How Muscular Dystrophy Is Distinguished From Similar Conditions
Several conditions mimic muscular dystrophy closely enough to cause diagnostic confusion, particularly inflammatory myopathies like polymyositis. Both cause proximal weakness and elevated CK levels. The key differentiators are muscle atrophy (present in 89% of dystrophy patients versus 46% of those with inflammatory myopathy), the presence of myositis-specific autoantibodies (found in 54% of inflammatory myopathy patients but zero dystrophy patients), and biopsy findings like fibrosis and fiber hypertrophy that are much more common in dystrophy.
Response to treatment also provides a clue, though it comes later in the process. About 44% of patients with juvenile polymyositis have a complete response to immunosuppressive treatment, while no dystrophy patients respond to these medications.
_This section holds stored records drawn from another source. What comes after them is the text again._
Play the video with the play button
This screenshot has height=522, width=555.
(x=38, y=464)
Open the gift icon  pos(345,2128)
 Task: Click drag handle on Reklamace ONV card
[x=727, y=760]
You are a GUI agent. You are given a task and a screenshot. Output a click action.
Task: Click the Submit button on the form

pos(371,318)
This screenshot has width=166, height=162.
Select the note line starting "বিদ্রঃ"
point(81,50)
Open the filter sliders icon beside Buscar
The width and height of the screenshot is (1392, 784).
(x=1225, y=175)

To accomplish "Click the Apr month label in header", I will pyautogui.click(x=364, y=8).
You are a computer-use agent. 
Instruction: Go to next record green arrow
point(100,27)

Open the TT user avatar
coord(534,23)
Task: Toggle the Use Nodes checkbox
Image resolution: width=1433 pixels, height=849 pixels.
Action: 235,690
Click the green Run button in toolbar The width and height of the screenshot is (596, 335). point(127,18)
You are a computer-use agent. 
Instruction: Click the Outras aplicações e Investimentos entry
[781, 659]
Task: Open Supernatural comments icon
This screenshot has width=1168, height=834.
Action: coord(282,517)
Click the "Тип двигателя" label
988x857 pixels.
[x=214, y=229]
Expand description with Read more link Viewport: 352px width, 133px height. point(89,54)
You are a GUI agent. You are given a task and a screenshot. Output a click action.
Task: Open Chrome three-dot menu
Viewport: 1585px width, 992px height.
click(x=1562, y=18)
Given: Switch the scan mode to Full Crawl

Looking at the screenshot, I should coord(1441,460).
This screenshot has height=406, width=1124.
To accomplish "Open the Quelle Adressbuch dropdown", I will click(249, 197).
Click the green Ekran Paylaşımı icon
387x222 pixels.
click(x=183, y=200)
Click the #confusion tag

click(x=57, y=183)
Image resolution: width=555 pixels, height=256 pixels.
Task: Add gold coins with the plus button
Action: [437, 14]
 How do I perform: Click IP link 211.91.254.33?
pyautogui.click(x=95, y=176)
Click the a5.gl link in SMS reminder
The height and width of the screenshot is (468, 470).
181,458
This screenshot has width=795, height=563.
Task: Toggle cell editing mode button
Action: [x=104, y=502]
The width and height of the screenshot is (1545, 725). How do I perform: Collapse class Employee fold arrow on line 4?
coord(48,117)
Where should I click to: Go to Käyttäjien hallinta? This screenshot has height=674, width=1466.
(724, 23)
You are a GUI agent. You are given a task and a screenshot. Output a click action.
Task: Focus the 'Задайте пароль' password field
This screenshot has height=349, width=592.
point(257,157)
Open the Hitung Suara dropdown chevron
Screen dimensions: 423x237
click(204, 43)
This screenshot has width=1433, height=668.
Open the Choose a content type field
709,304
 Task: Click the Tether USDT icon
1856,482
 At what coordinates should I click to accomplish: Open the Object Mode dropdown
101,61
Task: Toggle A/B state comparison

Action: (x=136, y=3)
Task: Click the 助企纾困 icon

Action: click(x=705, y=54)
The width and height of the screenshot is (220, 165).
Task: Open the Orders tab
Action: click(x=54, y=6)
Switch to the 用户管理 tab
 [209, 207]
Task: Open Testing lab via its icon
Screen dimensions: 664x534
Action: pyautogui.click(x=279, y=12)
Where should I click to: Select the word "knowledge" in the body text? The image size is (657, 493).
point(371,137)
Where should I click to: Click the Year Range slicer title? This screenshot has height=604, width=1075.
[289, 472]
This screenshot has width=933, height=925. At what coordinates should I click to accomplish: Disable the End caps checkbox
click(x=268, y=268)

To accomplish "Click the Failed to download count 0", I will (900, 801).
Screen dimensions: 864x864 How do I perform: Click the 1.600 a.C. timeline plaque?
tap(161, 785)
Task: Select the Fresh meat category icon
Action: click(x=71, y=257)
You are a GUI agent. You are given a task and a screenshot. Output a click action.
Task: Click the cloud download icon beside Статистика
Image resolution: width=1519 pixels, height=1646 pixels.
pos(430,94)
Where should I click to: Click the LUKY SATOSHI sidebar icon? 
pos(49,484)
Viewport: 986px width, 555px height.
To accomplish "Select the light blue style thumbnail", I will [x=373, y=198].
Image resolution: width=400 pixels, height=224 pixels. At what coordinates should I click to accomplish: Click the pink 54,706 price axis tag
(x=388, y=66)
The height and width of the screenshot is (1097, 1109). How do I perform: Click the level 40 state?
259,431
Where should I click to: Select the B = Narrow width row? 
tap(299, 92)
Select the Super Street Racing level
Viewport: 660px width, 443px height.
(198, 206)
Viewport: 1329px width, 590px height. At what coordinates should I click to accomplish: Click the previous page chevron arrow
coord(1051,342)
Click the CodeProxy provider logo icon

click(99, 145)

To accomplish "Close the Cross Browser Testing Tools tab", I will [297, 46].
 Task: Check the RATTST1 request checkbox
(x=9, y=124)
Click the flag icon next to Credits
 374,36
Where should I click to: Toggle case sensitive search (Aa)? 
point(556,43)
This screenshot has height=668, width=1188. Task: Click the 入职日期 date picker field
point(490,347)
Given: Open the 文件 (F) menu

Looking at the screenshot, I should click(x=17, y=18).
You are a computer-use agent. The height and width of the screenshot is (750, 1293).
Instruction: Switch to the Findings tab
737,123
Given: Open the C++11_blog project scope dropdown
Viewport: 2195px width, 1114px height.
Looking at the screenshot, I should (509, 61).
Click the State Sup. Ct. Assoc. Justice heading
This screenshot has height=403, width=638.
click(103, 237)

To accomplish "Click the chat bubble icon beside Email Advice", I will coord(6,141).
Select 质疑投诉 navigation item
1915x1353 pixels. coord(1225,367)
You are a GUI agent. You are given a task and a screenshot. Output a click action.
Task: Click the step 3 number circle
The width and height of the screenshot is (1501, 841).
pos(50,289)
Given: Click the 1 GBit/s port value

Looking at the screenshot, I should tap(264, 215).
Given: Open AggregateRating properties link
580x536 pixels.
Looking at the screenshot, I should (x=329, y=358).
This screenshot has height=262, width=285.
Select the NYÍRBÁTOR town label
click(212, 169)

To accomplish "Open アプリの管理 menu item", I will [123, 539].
MRI of the thighs also helps: muscle atrophy visible on imaging was present in 83% of dystrophy patients versus 19% of those with inflammatory myopathy.
Newborn Screening: A Recent Development
In December 2025, HHS Secretary Robert F. Kennedy Jr. approved adding Duchenne muscular dystrophy to the Recommended Uniform Screening Panel (RUSP), the federal list of conditions recommended for universal newborn screening. This is a significant shift in how DMD may be caught in the future, potentially identifying affected boys at birth rather than waiting for symptoms to appear around ages 2 to 5.
States individually decide whether to adopt RUSP recommendations, so implementation will vary. But if widely adopted, newborn screening could dramatically shorten the diagnostic timeline and allow families to begin supportive care and monitoring from the earliest possible stage.
Heart and Lung Monitoring After Diagnosis
Once muscular dystrophy is confirmed, the diagnostic workup doesn’t stop at the muscles. Many forms of muscular dystrophy affect the heart, so an electrocardiogram (to check heart rhythm) and echocardiogram (to check heart structure and pumping strength) are standard parts of the evaluation. Pulmonary function testing measures breathing capacity, which declines as the muscles involved in respiration weaken. These baseline measurements become reference points for tracking disease progression over time.